- [EXTRAIT À LIRE]:
▶

Dossier non géolocalisé

Localisation
  • Aire d'étude et canton Mayenne - Laval Sud-Est
  • Commune Laval
  • Lieu-dit Saint-Pierre-le-Potier
  • Précisions

Une site principalement dédié à la poterie et à la briqueterie

Le village de Saint-Pierre-le-Potier nait probablement avec sa petit église, attestée dès le XIe siècle : en 1080, un certain Hamon Crispus, qui possédait un domaine sur la rive gauche de la Mayenne, en fait donation à l'abbaye du Ronceray à Angers. La chapelle est placée sous la tutelle du prieuré bénédictin d'Avesnières qui y entretient un chapelain pour la population du village et des environs ; un petit cimetière était situé sur son flanc sud. On sait peu de choses du développement du village lui-même. La maison la plus ancienne conservée est sans doute la grande demeure située entre la chapelle et l'ancien bac, qui offre l'aspect d'un logis du XVe ou du XVIe siècle. Son gabarit (étage carré, tour et vaste comble) pourrait être celui d'une maison seigneuriale ou, à tout le moins, d'un logis de notable. A la fin de l'Ancien Régime, on y trouvait le poste de gabelle avec une petite geôle. D'autres maisons anciennes sont visibles autour de l'église, mais elles ont été remaniées au XIXe siècle.

◀

- [EXTRAITS DES ENTRÉES]:
▶

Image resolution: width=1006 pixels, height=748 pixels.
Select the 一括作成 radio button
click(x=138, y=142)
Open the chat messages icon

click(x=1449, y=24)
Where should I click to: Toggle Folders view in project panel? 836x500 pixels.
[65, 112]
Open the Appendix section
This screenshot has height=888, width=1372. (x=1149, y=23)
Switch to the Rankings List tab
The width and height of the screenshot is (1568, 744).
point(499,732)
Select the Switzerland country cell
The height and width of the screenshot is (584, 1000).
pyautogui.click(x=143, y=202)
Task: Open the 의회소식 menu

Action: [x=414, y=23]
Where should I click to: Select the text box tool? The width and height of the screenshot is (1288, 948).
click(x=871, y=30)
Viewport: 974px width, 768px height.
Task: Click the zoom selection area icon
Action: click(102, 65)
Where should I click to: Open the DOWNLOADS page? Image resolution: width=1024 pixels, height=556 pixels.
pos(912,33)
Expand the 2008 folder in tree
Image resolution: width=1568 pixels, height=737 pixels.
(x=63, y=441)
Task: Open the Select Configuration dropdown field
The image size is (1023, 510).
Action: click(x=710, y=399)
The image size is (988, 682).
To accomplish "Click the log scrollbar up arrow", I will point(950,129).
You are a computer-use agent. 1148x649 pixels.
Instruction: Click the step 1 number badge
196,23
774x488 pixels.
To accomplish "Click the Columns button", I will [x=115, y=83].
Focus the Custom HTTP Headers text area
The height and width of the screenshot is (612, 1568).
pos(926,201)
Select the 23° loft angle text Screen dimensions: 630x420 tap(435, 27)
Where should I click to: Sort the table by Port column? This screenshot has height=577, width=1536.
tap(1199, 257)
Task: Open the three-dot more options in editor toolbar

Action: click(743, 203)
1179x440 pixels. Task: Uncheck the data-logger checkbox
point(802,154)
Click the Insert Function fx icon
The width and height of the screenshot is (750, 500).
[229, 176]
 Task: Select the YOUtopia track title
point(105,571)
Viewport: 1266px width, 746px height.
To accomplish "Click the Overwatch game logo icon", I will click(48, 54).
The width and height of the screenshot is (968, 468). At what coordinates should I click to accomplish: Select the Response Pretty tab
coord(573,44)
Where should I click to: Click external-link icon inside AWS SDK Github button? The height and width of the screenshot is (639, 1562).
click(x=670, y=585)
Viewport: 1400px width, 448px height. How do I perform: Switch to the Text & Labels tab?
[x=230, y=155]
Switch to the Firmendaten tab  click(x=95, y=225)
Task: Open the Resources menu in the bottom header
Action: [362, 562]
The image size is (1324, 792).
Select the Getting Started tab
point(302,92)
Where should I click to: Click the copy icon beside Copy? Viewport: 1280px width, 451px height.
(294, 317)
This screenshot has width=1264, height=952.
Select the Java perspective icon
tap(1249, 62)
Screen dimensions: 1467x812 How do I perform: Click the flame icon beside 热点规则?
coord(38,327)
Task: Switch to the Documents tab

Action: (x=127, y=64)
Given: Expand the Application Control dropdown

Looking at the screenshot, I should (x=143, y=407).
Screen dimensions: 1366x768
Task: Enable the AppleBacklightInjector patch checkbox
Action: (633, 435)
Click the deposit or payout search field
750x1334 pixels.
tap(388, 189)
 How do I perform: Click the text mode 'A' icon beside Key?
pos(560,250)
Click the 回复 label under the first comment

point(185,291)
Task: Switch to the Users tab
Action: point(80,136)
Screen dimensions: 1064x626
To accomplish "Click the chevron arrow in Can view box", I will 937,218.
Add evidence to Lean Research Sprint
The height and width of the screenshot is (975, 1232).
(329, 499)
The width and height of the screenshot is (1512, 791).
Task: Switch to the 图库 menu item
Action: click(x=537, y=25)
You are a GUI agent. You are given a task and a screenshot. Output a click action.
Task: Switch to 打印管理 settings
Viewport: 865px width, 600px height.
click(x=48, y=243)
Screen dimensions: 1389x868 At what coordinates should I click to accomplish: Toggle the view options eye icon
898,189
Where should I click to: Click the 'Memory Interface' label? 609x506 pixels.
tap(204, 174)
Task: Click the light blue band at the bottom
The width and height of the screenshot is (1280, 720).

◀

- [TRAVAIL À FAIRE]:
(A) D'après le texte sur Saint-Pierre-le-Potier, qu'est-ce qu'on trouvait dans la grande demeure à la fin de l'Ancien Régime ?
(B) Prolongez le texte sur Saint-Pierre-le-Potier à partir de sa dernière phrase.
Les entrées forment un matériau distinct du texte sur Saint-Pierre-le-Potier.

- [RÉPONSES PAR TÂCHE]:
(A) Le poste de gabelle, avec une petite geôle.

(B)
Le bac sur la Mayenne est attesté dès le XVIe siècle, mais on franchissait sans doute la rivière à cet emplacement avant même le développement d'un village. D'après l'abbé Angot, un certain Jean Bourgeolais tenait à rente du comte de Laval le droit de passage en 1580. En 1610, un potier du nom de Le Mesnaiger, sans doute gendre du précédent, cédait à Jean Gallien la quarte partie du droit de passage des deux chalands et bateaux. En 1682, les tenanciers du droit de "pontonnage de Saint-Pierre de la Poterie" étaient condamnés à payer des arrérages au receveur du comté de Laval.

Saint-Pierre fut "de tout temps" un village de potiers et de briquetiers du fait de la nature argileuse des sols alentour, de la proximité de bois et de l'eau. Cette activité y est attestée dès le XIIIe siècle. Un four commun était notamment utilisé par les artisans du village au XVIe et au XVIIe siècles. La poterie de Saint-Pierre avait pour caractéristique d'être "rose-bleue". Ce terme définit une céramique dont la face interne était grise à noire bleutée et l'extérieur orange clair à rouge orangé. Cette double coloration provenait d'une cuisson réalisée en 2 temps. Une 1ère cuisson réalisée le four fermé donc privée d'oxygène engendrait une production totalement grise. Une 2nde, oxydante cette fois car effectuée four ouvert, venait colorer en orange la face externe.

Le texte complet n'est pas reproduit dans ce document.